Régis Debray s’amuse plutôt à nous décrire le néo-protestantisme à coups de clichés. Il se moque de la nouvelle évangélisation de l’esprit faussement cool des start-up et de la bienveillance. Il voit derrière le néo-protestantisme l’esprit de la mondialisation, de la culture dominante anglo-saxonne protestante, une uniformisation du monde. Cette culture anglo-saxonne engendrerait l’individualisme, la baisse de l’importance du politique avec une approche managériale du traitement des sujets politiques, ainsi que l’obsession de la transparence. Selon lui, la transparence est un phénomène protestant ! « Les pays issus de la Réforme ont un avantage sur leurs voisins, plus arriérés : ils ne mettent pas de volets aux fenêtres. La vertu cultive les maisons de verre, le vice, les maisons closes (les prostituées à Amsterdam sont en vitrine) ».
« Nous étions en France catho-laïques. Pouvons-nous troquer sans regret la virtù contre la vertu ? That is the question ». La nuance entre virtù et vertu est importante. Le mot latin virtus signifie force, courage, il dérive de vir, homme. La vertu impose au contraire une vision du bien plus totalitaire. La virtù au sens de la Rome antique reflète plutôt la volonté de puissance de Nietzsche, la contradiction entre Apollon et Dionysos, l’ordre contre le chaos. Or la vertu au sens protestant embrasse l’ordre harmonieux d’Apollon, en niant les forces souterraines de Dionysos. Dans la vertu, nous n’avons plus de dialectique, une dynamique de la positivité de la négativité. C’est une autre vision du désir, qui n’a plus le droit de manquer sa cible. « Quand le wishful thinking en vient à gommer l’irréductible des rapports de force en ce bas monde, n’est-ce pas courir le risque de survoler une jungle en ignorant la loi de la pesanteur ? ». Vaste débat…
Il est vrai que la désintermédiation numérique a en apparence allégé la loi de la pesanteur… Mais, peut-on pour autant affirmer que le néo-protestantisme est à l’origine de la désintermédiation numérique et qu’il « abolit les hiérarchies ». « Le client est roi, et non plus Dieu ».
Cette victoire de l’homo economicus sur l’homme politique qui l’avait auparavant remporté sur l’homme religieux, irrite Régis Debray. L’histoire collective a disparu et est remplacée par des visions court-termistes comme le monde des start-up et de la disruption.

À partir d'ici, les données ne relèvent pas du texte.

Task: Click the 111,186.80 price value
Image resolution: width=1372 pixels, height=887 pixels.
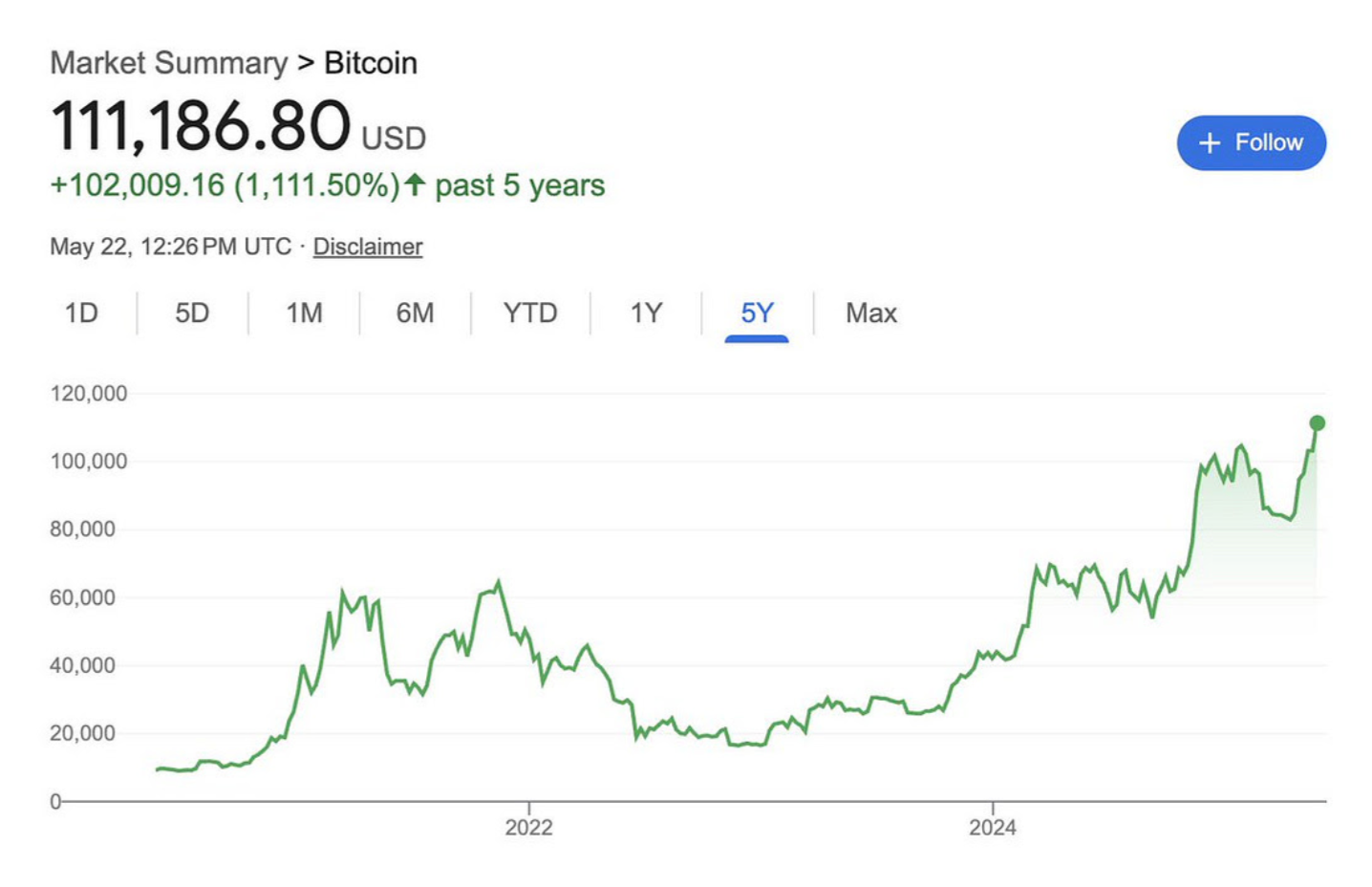Action: pos(201,126)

Selon lui, Emmanuel Macron est un « homme qui veut rechercher une profondeur de temps, mais son milieu ne peut que l’en empêcher ». Parce que son maître à penser est Paul Ricœur, un philosophe du milieu. On se doute que le « juste milieu » ne s’ajuste pas du tout avec la personnalité de Régis Debray.

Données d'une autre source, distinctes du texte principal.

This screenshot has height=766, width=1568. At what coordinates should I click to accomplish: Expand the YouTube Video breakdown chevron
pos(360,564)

Mais, faut-il une mythologie, des symboles pour échapper à l’individualisme comme le pense Régis Debray ? Paul Ricœur verrait-il ce besoin de mythologie comme un abus de mémoire, une mémoire manipulée ? C’est une vision narrative et sélective d’un récit, plus proche de la virtù romaine que la vertu du juste milieu.
« Un vivre ensemble sans rien qui dépasse ». Régis Debray a des intuitions fulgurantes, probablement visionnaires, mais qui méritent d’être davantage explicitées pour gagner en crédibilité. Sa dénonciation de la transparence a cependant du sens concernant la protection des données personnelles. Les personnes désireuses de protéger leurs données personnelles n’ont pas forcément des choses à cacher… Pour vivre heureux, ne dit-on pas qu’il faut vivre caché et cultiver son jardin secret ?

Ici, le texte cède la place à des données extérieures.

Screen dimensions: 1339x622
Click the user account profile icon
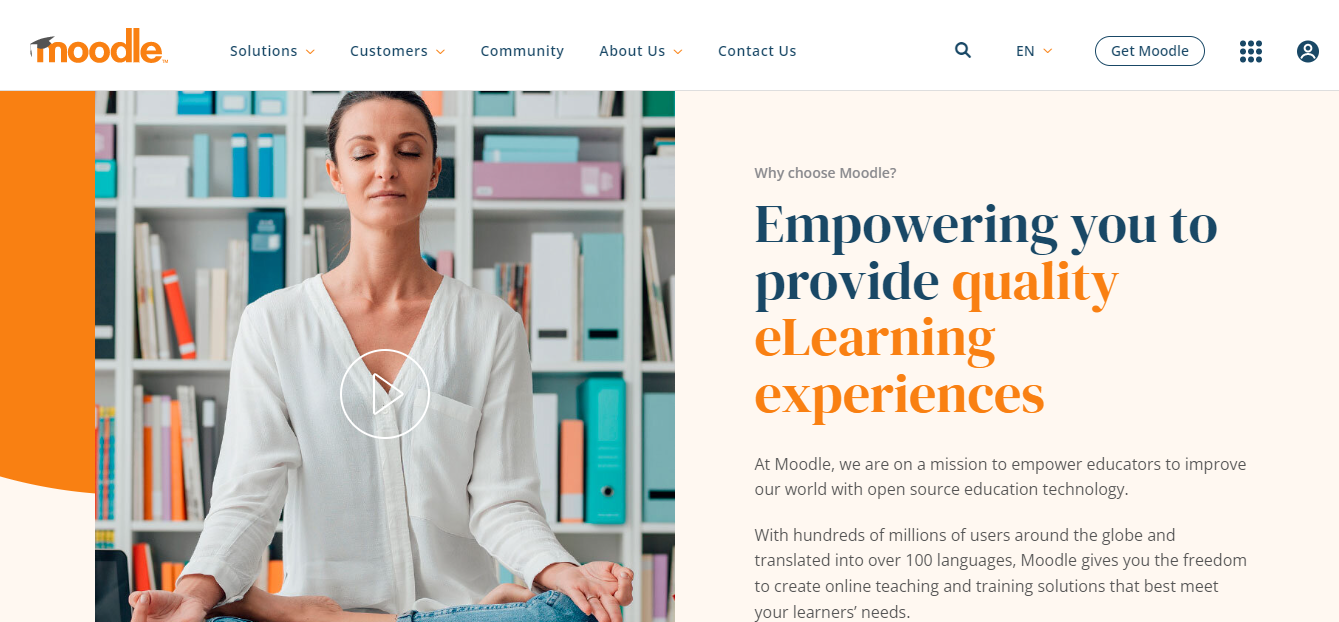[1308, 51]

Alors conservons encore quelque peu des rideaux à nos fenêtres…
Mais, si la verve érudite de Régis Debray est là pour nous arracher quelques sourires, à aucun moment est clairement défini ce qu’est le néo-protestantisme. D’ailleurs, à la fin du livre, on a plutôt l’impression qu’il s’agit davantage d’un règlement de comptes avec Paul Ricœur qu’avec le néo-protestantisme… Une raillerie de la philosophie du milieu qui refuserait les contradictions.
Régis Debray s’amuse plutôt à nous décrire le néo-protestantisme à coups de clichés. Il se moque de la nouvelle évangélisation de l’esprit faussement cool des start-up et de la bienveillance. Il voit derrière le néo-protestantisme l’esprit de la mondialisation, de la culture dominante anglo-saxonne protestante, une uniformisation du monde. Cette culture anglo-saxonne engendrerait l’individualisme, la baisse de l’importance du politique avec une approche managériale du traitement des sujets politiques, ainsi que l’obsession de la transparence. Selon lui, la transparence est un phénomène protestant ! « Les pays issus de la Réforme ont un avantage sur leurs voisins, plus arriérés : ils ne mettent pas de volets aux fenêtres. La vertu cultive les maisons de verre, le vice, les maisons closes (les prostituées à Amsterdam sont en vitrine) ».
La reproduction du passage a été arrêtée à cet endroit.